Camila Cabello won’t let impostor syndrome stand in her way: 'I am absolutely killing it'

·2-min read
Camila Cabello talks impostor syndrome. (Photo: ANGELA  WEISS / AFP)
Camila Cabello talks impostor syndrome. (Photo: ANGELA WEISS / AFP)

Camila Cabello continues to be transparent about her mental health. The “Bam Bam” singer recently discussed battling impostor syndrome ahead of her debut as a judge on The Voice Season 22.

The 25 year old told People, "I do get a little bit of impostor syndrome sometimes. I do want to do right by the contestants and sometimes I'm like — there's some people that are 40, they've been doing this for so long and I'm like, 'I think you should do it like this.’”

The American Psychological Association describes impostor syndrome as having persistent doubt in one's abilities or accomplishments, as well as concern over one being exposed as a fraud.

Cabello added that she tries to rationalize her impostor syndrome-related anxiety by reminding herself of her many accomplishments and years of experience.

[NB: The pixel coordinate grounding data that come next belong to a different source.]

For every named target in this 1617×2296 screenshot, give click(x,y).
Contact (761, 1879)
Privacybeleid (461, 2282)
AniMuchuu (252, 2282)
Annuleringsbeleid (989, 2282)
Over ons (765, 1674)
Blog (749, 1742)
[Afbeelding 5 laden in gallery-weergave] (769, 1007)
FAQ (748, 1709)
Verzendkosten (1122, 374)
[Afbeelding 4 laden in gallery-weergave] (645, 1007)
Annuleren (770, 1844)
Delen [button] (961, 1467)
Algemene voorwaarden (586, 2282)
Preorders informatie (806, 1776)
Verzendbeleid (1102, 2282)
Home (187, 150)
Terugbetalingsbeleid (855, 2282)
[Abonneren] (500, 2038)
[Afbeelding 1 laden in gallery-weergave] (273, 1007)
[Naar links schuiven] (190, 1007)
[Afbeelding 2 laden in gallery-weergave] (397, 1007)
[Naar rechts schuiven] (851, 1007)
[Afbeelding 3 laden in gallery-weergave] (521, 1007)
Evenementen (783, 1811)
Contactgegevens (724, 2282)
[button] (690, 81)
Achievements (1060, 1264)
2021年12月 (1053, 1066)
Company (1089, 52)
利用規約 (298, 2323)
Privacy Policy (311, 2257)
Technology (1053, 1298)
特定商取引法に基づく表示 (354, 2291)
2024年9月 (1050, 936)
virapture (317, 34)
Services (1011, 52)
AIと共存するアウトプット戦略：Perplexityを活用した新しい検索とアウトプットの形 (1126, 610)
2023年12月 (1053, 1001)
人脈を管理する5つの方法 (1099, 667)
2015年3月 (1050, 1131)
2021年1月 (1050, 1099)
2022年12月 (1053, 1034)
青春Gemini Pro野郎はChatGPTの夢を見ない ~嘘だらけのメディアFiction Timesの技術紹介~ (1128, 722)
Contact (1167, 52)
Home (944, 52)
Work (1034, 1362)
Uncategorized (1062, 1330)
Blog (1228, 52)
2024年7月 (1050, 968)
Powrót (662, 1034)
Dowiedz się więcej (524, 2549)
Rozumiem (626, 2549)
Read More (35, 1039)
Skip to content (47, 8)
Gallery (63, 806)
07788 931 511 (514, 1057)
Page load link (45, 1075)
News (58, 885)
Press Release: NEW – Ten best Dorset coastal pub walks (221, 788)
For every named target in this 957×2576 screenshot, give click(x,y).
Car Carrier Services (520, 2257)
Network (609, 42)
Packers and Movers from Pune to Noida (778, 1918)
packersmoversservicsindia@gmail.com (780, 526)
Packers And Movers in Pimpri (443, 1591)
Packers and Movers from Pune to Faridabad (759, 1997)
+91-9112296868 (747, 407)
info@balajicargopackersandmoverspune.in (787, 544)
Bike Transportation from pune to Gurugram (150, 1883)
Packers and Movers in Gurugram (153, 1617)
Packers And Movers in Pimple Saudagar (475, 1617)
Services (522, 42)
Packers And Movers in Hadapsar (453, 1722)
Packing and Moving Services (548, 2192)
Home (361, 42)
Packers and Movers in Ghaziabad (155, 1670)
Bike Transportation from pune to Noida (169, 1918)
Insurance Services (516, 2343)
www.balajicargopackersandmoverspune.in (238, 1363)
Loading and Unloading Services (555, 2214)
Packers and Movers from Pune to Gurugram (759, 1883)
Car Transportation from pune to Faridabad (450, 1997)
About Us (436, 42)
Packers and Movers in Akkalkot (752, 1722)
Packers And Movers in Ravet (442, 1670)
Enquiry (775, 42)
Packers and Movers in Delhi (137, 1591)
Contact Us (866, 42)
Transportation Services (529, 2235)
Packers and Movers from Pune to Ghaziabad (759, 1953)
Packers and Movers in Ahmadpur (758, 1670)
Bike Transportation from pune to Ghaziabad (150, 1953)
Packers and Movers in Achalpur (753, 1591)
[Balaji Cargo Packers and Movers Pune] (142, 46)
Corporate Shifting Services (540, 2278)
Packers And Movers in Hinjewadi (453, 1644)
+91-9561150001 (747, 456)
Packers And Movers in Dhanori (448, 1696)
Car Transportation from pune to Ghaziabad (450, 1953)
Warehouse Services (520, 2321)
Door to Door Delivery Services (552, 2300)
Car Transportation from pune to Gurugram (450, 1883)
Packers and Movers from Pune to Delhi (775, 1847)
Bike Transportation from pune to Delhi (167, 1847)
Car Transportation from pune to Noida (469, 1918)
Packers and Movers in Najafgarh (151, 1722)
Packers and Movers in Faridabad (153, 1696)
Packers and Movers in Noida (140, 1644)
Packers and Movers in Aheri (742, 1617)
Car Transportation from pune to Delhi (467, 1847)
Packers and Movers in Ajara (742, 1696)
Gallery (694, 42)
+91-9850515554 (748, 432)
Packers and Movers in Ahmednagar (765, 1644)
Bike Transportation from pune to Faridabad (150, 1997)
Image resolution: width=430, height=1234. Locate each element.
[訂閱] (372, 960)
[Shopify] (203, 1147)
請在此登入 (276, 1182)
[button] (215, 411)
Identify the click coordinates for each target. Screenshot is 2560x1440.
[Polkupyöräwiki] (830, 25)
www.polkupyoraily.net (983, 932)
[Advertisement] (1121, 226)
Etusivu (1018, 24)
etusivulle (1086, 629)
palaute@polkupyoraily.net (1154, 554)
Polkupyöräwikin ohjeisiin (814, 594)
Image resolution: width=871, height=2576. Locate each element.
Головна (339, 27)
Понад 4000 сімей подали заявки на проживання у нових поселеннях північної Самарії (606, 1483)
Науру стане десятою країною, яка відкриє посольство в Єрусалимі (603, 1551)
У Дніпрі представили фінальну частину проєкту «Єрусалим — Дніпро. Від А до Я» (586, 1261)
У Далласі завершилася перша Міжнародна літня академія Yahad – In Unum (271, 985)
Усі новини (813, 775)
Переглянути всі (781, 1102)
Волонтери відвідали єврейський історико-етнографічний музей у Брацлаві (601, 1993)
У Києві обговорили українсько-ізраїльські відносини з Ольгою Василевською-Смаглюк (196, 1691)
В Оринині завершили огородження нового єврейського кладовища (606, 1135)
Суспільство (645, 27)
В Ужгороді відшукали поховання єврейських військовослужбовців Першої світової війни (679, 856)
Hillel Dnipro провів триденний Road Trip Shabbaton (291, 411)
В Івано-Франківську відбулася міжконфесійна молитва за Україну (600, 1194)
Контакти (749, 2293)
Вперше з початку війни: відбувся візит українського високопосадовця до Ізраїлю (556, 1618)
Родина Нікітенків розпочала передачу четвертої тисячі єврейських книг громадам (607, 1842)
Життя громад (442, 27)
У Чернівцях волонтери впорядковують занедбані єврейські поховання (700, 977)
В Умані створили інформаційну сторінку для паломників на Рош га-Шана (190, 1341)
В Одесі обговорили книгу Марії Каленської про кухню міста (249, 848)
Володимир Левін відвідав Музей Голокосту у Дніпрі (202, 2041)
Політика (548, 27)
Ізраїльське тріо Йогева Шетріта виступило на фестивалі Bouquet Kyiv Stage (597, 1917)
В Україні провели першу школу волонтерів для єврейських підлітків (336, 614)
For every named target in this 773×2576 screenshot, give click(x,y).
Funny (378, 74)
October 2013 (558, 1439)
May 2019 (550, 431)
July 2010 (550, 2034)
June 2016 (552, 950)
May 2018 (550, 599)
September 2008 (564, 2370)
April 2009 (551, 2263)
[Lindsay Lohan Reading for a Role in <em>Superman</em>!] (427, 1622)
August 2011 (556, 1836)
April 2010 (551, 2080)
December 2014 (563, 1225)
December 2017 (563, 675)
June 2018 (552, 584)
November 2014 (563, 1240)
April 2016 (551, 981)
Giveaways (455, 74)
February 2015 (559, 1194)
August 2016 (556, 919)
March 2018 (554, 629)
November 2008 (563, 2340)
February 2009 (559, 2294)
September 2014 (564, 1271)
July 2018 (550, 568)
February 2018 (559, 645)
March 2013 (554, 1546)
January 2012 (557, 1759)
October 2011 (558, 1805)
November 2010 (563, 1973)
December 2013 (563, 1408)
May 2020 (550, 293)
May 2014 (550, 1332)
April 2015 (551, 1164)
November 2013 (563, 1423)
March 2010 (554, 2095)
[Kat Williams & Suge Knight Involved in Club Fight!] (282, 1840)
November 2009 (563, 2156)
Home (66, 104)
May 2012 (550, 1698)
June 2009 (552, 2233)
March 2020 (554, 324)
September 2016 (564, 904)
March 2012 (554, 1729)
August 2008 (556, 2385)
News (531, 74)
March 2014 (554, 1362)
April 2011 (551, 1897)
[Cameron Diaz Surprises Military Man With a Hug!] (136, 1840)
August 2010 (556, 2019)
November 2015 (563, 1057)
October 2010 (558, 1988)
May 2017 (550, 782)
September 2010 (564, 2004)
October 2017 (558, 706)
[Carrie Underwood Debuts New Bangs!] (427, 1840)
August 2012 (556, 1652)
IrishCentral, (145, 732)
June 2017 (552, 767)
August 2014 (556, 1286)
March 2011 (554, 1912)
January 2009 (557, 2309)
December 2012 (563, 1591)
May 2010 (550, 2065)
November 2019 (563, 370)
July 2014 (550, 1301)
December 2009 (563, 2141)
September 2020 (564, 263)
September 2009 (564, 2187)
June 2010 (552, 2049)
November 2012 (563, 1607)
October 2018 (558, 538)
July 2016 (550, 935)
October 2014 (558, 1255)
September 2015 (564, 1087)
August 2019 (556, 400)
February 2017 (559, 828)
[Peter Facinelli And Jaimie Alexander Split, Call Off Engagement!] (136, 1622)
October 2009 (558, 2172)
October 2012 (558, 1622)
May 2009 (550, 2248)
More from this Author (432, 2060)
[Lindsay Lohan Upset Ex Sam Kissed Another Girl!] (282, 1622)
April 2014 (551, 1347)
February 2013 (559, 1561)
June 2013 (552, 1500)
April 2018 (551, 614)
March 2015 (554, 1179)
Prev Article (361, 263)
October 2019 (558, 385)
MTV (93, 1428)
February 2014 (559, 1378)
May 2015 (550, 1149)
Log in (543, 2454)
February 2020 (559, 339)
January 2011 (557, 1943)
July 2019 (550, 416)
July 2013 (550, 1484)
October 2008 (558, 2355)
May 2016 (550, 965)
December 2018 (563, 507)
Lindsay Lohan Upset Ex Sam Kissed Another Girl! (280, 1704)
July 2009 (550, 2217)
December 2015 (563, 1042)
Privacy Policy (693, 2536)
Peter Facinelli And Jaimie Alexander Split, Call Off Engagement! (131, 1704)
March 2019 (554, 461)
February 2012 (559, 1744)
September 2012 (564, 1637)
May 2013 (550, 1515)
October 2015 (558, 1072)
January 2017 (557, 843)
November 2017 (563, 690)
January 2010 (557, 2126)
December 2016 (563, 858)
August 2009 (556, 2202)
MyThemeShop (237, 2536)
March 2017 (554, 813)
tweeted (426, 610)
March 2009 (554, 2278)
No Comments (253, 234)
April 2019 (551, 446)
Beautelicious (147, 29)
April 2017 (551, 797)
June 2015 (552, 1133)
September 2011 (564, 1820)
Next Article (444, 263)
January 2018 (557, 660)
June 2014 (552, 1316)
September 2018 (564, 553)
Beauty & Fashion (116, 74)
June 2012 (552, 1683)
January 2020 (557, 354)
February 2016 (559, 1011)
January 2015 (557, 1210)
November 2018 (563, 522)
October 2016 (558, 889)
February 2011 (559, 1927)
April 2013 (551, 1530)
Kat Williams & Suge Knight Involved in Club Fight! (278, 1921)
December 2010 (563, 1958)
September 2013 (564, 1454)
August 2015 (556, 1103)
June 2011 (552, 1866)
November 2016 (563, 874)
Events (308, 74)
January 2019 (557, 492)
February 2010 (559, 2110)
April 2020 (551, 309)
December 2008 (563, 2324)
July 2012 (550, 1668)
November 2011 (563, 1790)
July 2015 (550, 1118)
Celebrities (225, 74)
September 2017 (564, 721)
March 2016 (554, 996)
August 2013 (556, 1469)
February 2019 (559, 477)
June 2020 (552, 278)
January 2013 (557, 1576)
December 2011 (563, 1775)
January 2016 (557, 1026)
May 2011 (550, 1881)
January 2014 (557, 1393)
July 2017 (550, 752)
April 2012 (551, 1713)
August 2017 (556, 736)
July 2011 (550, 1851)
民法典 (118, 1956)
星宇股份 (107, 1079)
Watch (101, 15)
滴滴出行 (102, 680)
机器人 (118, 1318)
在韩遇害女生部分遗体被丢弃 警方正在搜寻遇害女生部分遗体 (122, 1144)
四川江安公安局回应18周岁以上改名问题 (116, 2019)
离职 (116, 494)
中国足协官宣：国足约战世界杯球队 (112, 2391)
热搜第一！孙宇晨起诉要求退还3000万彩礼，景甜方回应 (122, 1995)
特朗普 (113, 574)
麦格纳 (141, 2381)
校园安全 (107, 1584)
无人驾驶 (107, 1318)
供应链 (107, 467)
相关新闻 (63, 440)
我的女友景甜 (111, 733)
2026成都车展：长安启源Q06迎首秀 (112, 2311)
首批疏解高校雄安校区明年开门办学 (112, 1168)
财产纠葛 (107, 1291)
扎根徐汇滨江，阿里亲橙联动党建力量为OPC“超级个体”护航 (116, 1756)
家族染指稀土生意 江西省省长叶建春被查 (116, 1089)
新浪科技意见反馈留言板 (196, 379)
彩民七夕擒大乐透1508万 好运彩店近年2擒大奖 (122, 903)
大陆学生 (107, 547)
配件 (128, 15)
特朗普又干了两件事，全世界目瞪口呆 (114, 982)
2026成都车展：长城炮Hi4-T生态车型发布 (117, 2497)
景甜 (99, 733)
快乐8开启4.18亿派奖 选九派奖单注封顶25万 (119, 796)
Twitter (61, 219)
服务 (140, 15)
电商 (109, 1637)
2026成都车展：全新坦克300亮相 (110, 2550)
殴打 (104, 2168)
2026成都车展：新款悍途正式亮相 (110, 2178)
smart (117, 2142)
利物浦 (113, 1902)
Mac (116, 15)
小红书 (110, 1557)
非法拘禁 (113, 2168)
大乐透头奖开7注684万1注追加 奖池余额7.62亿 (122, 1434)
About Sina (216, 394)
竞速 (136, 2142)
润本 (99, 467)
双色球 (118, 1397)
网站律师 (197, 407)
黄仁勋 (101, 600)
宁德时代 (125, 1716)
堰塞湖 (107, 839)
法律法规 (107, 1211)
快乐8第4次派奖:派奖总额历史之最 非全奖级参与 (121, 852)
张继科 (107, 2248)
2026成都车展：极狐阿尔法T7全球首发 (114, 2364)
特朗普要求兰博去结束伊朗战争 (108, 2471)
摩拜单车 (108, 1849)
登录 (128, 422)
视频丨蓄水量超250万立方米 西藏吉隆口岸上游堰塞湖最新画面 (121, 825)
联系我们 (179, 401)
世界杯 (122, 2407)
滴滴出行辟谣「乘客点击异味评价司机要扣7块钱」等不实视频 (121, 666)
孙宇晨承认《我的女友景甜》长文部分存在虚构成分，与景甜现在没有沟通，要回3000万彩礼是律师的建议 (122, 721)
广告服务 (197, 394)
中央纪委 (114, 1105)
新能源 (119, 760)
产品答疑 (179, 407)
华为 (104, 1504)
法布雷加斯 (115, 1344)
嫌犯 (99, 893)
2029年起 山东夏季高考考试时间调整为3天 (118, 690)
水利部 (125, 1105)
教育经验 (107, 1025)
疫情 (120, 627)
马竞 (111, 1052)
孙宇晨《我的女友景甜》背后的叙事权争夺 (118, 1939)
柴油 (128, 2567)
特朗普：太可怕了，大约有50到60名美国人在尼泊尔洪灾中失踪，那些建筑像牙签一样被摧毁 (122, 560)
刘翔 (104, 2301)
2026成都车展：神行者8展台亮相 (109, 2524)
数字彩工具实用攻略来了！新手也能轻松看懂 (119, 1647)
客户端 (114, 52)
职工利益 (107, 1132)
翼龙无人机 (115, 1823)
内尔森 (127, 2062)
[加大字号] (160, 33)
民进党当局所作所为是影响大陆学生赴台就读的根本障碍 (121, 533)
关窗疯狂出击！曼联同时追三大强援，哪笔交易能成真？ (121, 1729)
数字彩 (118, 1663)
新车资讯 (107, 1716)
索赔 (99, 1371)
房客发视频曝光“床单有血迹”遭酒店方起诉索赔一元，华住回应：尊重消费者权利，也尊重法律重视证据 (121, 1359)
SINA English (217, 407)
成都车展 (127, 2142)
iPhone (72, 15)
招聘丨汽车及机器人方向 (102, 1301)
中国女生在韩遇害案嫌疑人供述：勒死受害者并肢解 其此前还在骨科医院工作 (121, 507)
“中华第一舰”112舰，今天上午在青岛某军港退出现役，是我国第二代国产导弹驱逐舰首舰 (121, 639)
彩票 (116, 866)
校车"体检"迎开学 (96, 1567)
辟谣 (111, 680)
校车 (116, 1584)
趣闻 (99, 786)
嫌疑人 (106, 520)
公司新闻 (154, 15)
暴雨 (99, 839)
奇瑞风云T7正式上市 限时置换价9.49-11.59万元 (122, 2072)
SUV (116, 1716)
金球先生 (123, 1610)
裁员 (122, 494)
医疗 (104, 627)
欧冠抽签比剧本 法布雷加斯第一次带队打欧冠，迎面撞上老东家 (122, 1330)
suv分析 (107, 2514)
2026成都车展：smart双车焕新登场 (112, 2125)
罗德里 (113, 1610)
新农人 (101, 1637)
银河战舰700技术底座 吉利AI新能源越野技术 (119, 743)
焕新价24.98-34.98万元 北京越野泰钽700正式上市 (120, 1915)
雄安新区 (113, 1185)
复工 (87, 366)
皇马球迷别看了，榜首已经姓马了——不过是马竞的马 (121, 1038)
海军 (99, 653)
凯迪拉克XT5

“I have been doing this for 10 years now and I had extreme situations where it hasn't been a slow journey either,” she explained to People. “So I've had to gather a lot of knowledge in a short burst of time. I do have something to offer and I try to just be as helpful as possible.”

After all, Cabello shared, “I am absolutely killing it.”

The former X Factor contestant has long been comfortable talking about her mental health journey. In July, Cabello spoke to Cosmopolitan U.K. about managing her anxiety and OCD symptoms.

“It was something I just lived with. I was used to having functioning anxiety that got really bad every half a year,” she told the magazine. “Then I started opening up to friends, and I realized how much suffering and neuroses are normal, and that we’re all bats**t crazy in our own way, but when it keeps you from having healthy relationships and being more often than not in a relatively stable place, that I needed to seek out some therapy.”

“I think pretending is a form of psychological torture and brings the most anxiety,” she continued. “We do that so much in our society and culture. We’re constantly hustling and putting on a smile when we don’t feel good.”